Abandono de incapaz em questão no Brasil
Enviada em 08/08/2022
Segundo o Art. 227 da CF, “É dever da família, da sociedade e do Estado assegurar à criança e ao adolescente, com absoluta prioridade, o direito à vida, à saúde, à educação, além de colocá-los a salvo de toda forma de negligência”. De maneira análoga a isso, o abandono de incapaz em questão no Brasil. Neste prisma, destacam-se dois aspectos importantes: a insuficiência nas leis governamentais contra o abandono de incapaz e os riscos resultantes do abandono de incapaz.
Em primeira análise, evidencia-se a insuficiência nas leis governamentais contra o abandono de incapaz, haja vista que esse tipo de caso é ocorrente em nossa sociedade. Sob essa ótica, segundo o site G1, em um caso de abandono de incapaz ocorrido em Recife, uma mulher foi presa após deixar o filho da empregada cair do 9º andar, o que ocasionou na morte da criança, o caso tomou grande repercussão, visto que depois de pagar fiança a mulher irá responder em liberdade. Dessa forma, essa constatação pode ser feita na medida em que por falhas governamentais, pessoas que são acusadas de abandono de incapaz, não recebem penalizações de acordo com as ações de seus crimes.
Além disso, é notório os riscos resultantes do abandono de incapaz, quando muitos pais ou responsáveis acabam deixando seus dependentes sozinhos, podendo acarretar em ameaças em relação a sua segurança. Desse modo, de acordo com a lei nº 133 do código penal, “É crime abandonar pessoa que está sob seu cuidado, por qualquer motivo, incapaz de defender-se dos riscos resultantes do abandono”. Consoante a isso, mesmo com leis, existem casos de pais que acabam não tendo com quem deixar seus filhos, tanto por serem pais solos, ou na maioria das vezes, deixam crianças sozinhas por total irresponsabilidade, colocando o incapaz a mercê de variados de tipos de perigos que os podem ocasionar lesões.
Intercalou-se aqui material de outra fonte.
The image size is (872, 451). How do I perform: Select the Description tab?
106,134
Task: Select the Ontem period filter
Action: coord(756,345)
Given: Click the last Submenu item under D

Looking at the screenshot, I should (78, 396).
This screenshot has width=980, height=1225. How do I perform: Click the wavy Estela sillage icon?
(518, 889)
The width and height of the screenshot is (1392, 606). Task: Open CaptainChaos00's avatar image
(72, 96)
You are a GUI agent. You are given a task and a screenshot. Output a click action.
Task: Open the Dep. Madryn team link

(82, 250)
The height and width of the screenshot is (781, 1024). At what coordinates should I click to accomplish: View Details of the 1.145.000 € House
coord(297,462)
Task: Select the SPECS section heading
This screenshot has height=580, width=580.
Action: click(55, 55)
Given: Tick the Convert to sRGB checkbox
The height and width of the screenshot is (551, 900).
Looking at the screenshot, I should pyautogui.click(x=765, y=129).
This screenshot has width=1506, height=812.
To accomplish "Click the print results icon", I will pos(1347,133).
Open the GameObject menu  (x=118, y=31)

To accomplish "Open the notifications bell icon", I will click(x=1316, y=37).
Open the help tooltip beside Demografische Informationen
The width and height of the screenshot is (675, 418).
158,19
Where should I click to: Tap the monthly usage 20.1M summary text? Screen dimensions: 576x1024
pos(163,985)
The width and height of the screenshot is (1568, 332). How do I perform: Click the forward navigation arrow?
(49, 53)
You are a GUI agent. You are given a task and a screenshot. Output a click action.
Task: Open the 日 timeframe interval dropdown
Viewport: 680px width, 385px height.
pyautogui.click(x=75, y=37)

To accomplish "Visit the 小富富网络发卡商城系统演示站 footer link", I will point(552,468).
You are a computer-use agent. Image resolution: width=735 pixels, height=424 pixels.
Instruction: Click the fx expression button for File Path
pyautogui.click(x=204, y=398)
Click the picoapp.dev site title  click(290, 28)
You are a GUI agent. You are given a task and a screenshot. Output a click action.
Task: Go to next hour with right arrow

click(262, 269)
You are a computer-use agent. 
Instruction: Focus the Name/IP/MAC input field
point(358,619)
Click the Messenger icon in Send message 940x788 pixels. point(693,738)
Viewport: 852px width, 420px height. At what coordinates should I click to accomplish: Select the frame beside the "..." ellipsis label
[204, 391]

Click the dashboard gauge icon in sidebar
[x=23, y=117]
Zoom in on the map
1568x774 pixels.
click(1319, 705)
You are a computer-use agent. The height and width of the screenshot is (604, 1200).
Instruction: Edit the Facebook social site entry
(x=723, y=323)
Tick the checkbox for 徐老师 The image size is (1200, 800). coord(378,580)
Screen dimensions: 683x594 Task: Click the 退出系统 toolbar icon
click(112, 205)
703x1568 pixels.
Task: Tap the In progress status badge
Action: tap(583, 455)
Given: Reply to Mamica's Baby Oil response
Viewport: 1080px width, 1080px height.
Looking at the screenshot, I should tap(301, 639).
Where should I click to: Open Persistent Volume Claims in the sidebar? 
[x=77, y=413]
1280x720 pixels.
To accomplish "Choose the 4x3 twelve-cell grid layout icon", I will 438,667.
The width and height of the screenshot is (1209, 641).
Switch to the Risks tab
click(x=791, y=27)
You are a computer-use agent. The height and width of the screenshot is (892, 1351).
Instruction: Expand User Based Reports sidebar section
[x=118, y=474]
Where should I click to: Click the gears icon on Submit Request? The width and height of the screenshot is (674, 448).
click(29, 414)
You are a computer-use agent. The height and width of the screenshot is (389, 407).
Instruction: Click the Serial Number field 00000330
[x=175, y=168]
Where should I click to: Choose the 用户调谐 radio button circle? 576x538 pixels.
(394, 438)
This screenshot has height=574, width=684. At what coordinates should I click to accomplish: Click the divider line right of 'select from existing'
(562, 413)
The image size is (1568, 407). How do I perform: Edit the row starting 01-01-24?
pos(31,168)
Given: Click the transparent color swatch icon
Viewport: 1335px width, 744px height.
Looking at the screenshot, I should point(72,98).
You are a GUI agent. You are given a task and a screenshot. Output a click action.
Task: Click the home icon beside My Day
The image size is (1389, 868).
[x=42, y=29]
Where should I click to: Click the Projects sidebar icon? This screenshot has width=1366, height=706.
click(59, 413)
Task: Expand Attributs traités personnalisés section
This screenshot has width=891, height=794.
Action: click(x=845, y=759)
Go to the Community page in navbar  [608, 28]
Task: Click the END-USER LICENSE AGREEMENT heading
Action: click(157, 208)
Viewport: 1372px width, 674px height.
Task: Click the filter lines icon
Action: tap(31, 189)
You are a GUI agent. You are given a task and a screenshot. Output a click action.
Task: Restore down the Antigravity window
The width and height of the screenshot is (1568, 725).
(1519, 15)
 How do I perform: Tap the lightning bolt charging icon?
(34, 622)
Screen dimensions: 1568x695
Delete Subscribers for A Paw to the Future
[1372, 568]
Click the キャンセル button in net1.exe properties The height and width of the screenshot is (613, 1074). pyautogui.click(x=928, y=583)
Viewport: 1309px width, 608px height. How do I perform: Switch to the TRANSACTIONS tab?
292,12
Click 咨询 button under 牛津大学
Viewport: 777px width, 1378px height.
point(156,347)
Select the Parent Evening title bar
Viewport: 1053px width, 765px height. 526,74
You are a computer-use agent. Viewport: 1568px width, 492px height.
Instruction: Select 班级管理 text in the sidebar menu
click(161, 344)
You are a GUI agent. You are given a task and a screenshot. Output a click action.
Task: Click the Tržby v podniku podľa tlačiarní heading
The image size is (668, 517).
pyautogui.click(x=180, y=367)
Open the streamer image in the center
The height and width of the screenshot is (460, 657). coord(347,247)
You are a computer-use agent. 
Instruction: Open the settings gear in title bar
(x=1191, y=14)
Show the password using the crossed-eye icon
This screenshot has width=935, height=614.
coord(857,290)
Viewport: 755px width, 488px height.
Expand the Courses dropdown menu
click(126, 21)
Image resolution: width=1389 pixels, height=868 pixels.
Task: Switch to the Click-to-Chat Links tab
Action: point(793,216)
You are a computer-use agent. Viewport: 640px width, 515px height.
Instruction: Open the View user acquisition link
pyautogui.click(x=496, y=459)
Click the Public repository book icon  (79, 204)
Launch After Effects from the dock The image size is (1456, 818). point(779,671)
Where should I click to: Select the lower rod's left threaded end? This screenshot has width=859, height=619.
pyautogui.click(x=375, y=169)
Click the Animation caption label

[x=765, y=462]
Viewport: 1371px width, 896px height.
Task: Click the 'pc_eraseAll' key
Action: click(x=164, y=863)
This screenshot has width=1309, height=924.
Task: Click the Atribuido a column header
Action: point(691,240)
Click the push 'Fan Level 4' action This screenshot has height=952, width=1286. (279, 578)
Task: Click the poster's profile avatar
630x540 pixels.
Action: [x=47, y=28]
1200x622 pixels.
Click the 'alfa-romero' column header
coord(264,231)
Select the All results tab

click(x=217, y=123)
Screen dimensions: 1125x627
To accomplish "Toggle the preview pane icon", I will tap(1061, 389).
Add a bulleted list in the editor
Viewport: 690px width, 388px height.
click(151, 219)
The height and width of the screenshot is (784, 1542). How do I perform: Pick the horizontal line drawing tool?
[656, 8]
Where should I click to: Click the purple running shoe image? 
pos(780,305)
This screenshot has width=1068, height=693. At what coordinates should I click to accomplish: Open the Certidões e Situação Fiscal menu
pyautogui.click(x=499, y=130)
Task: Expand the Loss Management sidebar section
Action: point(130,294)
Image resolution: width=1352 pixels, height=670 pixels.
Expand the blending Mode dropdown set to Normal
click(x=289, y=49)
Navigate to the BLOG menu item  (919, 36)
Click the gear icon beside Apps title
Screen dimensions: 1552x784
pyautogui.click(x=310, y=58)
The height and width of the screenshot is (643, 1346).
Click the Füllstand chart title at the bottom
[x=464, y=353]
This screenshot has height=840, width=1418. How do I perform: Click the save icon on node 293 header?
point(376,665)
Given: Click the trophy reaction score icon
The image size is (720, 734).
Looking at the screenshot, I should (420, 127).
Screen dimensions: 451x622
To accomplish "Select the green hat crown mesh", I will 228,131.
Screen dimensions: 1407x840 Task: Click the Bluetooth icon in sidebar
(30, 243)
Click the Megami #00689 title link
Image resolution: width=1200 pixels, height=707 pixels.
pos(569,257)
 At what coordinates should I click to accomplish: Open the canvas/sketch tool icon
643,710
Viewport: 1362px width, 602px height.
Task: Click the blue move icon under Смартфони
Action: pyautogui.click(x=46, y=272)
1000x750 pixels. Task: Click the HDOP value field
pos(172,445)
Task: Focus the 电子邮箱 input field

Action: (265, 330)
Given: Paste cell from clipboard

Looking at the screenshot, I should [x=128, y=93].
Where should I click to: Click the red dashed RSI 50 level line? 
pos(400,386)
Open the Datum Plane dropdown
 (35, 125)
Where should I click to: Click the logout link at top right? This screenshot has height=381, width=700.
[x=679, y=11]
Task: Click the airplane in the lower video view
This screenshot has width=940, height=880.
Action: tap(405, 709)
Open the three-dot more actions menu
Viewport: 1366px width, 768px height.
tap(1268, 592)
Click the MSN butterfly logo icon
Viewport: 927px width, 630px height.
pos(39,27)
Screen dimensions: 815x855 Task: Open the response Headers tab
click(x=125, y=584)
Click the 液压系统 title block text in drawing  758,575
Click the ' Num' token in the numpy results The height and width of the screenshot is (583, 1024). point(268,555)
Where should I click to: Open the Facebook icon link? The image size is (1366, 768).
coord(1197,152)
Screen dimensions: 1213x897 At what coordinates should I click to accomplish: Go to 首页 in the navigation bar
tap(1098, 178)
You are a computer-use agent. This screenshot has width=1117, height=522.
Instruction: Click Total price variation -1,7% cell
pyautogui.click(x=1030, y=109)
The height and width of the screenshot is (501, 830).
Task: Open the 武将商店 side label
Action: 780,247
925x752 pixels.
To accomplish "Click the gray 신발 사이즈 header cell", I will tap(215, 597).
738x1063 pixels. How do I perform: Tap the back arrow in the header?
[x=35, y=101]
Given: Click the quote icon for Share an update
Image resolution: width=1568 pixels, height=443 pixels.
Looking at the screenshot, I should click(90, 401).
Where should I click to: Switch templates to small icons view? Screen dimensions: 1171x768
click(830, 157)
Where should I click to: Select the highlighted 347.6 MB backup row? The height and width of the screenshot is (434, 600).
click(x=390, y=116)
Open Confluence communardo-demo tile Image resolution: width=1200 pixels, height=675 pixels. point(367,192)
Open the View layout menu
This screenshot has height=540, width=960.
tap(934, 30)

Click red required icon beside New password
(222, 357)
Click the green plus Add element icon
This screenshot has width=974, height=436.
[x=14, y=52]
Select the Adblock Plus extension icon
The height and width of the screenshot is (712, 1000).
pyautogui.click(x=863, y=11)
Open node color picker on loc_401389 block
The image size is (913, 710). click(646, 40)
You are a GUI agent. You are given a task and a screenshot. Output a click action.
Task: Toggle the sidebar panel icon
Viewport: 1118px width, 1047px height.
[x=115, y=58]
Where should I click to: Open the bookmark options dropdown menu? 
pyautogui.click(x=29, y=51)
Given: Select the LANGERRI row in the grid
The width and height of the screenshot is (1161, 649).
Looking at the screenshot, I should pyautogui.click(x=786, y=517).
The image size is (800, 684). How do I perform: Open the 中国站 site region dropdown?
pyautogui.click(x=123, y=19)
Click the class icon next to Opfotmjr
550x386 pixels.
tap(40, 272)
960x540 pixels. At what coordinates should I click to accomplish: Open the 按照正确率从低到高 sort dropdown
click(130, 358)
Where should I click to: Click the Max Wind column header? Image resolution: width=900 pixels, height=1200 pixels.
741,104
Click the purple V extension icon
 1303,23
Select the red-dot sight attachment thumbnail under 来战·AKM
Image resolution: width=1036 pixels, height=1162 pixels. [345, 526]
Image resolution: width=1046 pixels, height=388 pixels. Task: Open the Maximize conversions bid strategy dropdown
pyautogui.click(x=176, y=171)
Depreende-se, portanto, a adoção de medidas que venham deter o abandono de incapaz em questão no Brasil. Dessa maneira, cabe ao ECA, fazer projetos de fiscalizações, por meio do envio de assistentes sociais as casas de crianças que acabam sofrendo com o abandono em questão, a fim de que sejam direcionadas a conselhos tutelares, usufruindo de atividades complementares enquanto seus pais não estão propensos a cuidar do menor naquele momento.